### [Problem to solve]
Report each line of the entries below that includes "computer".

### [Data shown]
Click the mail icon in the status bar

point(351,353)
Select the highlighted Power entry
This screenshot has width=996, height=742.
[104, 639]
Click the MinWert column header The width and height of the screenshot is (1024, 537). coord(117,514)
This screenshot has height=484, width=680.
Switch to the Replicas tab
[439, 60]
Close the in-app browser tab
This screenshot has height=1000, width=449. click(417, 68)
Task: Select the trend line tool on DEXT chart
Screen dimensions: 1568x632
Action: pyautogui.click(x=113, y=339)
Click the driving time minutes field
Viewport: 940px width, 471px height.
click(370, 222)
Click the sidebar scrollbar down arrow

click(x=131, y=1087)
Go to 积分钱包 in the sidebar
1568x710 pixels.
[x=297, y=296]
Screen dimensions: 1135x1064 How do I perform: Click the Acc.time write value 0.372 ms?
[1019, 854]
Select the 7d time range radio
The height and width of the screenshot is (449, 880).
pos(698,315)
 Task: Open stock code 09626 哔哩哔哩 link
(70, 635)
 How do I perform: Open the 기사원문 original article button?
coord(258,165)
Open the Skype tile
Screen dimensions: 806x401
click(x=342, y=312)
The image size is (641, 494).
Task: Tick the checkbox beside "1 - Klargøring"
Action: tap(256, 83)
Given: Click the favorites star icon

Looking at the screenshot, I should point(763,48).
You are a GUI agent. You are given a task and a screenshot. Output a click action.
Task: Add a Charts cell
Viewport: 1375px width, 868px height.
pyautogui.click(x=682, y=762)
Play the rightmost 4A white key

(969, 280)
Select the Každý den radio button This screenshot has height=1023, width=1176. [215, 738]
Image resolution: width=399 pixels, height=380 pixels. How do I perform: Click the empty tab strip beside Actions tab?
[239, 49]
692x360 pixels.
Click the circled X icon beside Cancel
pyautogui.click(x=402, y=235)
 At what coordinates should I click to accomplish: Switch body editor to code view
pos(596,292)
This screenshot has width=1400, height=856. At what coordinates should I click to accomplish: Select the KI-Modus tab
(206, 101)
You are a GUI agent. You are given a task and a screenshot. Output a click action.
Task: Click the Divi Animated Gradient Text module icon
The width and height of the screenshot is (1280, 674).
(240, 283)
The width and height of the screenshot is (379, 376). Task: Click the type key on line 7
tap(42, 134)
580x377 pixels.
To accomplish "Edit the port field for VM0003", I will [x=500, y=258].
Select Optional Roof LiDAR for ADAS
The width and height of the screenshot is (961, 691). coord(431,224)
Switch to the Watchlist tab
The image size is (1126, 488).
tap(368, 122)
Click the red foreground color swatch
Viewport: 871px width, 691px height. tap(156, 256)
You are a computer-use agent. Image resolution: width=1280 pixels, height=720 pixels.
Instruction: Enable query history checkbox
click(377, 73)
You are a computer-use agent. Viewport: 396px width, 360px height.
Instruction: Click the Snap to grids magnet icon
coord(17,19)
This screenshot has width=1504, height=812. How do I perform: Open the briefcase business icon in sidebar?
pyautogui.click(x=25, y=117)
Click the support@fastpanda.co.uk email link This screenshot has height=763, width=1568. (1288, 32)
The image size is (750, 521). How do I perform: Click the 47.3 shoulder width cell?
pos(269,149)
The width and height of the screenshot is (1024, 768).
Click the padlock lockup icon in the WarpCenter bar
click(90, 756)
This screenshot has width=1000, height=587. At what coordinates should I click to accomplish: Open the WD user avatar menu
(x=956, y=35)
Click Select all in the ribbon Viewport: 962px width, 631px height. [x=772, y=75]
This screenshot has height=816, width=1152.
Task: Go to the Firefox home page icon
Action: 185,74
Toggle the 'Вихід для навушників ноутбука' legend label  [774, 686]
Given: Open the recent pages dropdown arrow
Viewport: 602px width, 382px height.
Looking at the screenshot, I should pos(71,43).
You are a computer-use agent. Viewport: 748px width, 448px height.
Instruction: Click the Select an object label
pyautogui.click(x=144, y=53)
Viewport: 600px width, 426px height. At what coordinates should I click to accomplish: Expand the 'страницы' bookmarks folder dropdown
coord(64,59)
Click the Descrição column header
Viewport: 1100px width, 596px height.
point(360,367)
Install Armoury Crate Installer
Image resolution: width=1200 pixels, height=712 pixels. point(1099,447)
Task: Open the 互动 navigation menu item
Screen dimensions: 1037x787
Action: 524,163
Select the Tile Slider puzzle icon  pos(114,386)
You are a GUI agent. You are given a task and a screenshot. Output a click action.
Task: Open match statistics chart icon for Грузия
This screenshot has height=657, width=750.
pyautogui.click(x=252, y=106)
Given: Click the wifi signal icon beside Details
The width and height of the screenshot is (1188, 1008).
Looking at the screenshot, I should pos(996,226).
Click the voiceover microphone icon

### [Reply to the exercise]
You are a computer-use agent. Image resolution: width=1280 pixels, height=720 pixels.
You are a computer-use agent. Viewport: 396px width, 360px height.
You are a computer-use agent. Viewport: 748px width, 448px height.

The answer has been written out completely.